**Exercise instructions:** Only the lines from the one containing "Switch to the Mentions tab" to the end of the records belong in the answer; repeat them exactly and drop the pictures.

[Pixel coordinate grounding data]
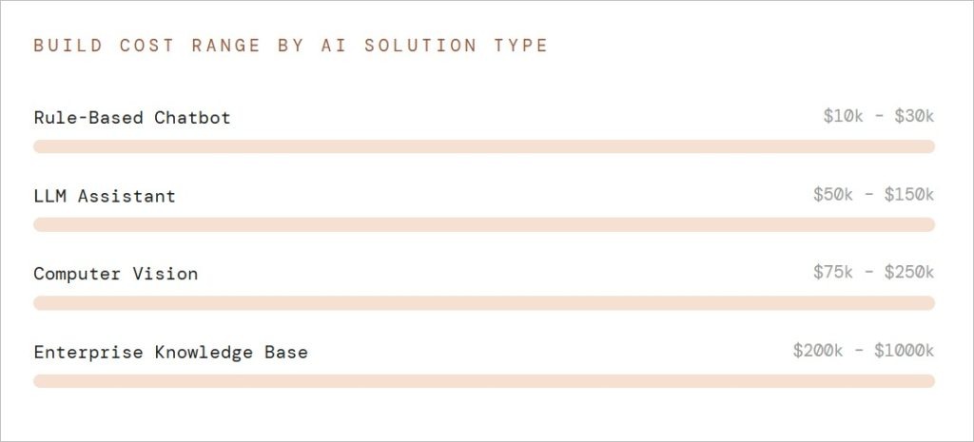Click the Rule-Based Chatbot cost bar
Viewport: 974px width, 442px height.
pos(484,146)
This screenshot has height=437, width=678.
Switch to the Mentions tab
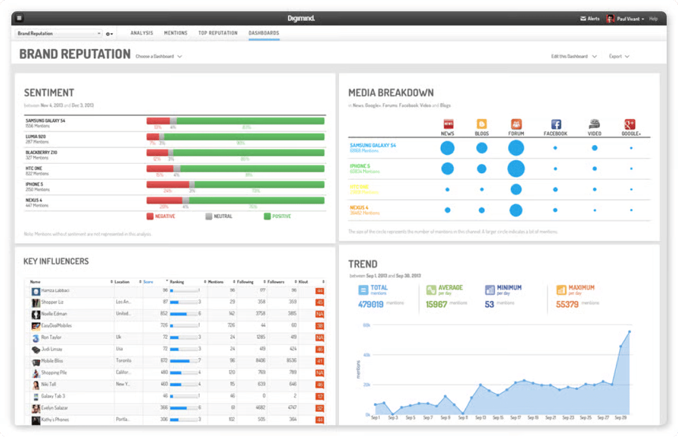click(x=175, y=32)

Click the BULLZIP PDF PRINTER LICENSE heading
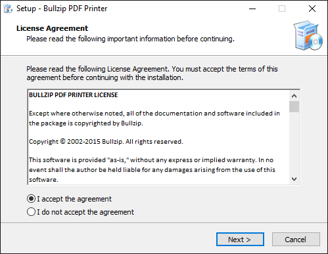[74, 95]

**Task answer:**
Switch to the Mentions tab
click(x=175, y=32)

Click the BULLZIP PDF PRINTER LICENSE heading
[74, 95]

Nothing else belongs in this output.